Records contained in a dataset

·····

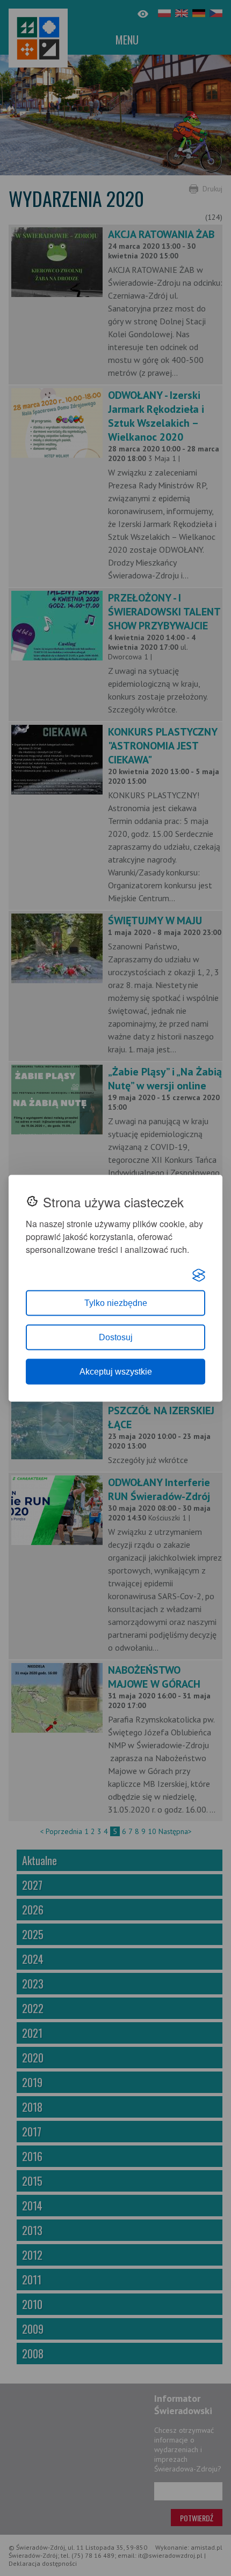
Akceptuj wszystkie (116, 1371)
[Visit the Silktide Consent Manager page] (198, 1274)
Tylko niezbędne (115, 1302)
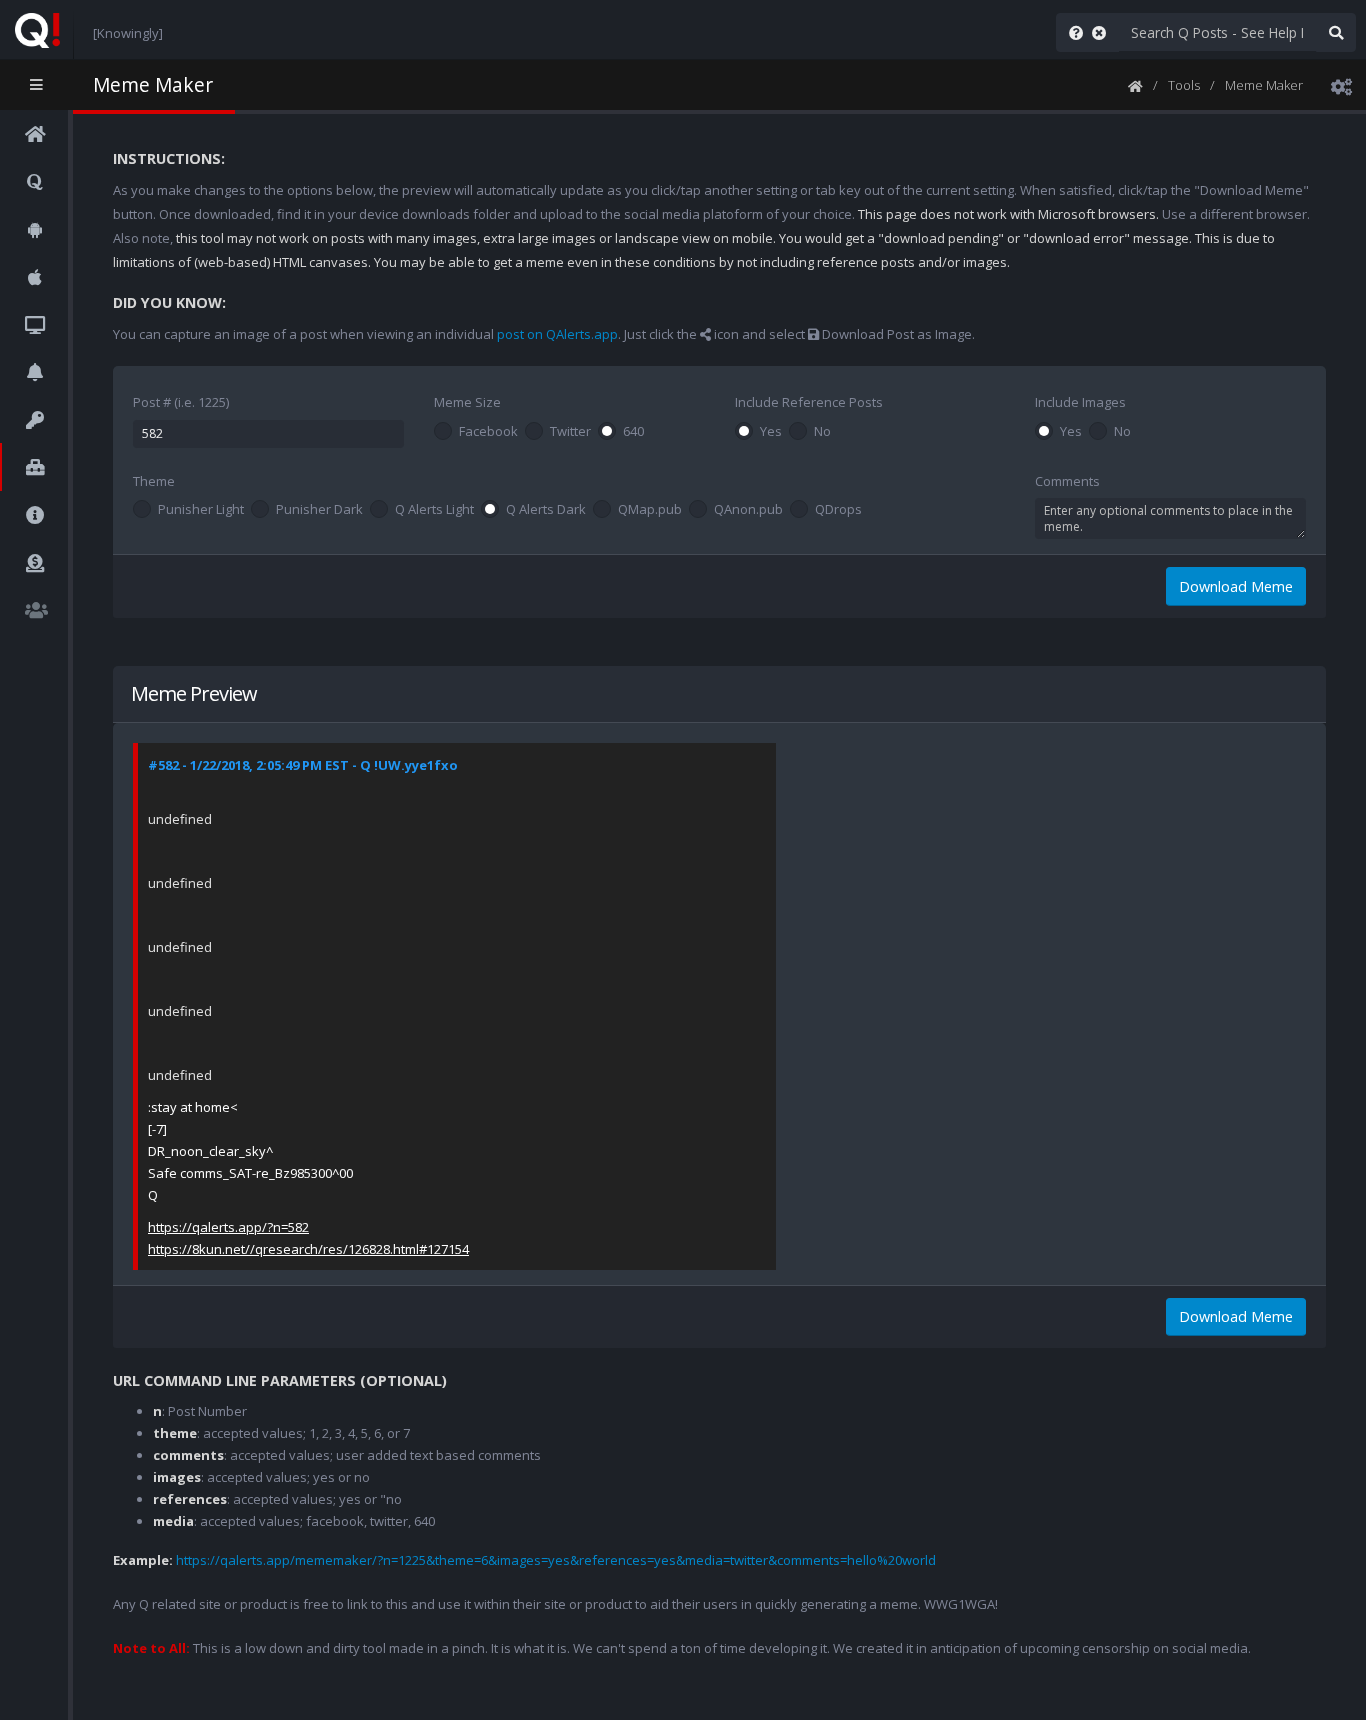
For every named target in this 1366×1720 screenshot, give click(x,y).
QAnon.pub (748, 510)
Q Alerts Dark (546, 510)
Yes (771, 432)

·····

= REQUIREMENT =
Verbatim copy without images: write the records above out in full.

= RESPONSE BOX =
Akceptuj wszystkie (116, 1371)
[Visit the Silktide Consent Manager page] (198, 1274)
Tylko niezbędne (115, 1302)
For every named target in this 1366×1720 screenshot, give click(x,y).
QAnon.pub (748, 510)
Q Alerts Dark (546, 510)
Yes (771, 432)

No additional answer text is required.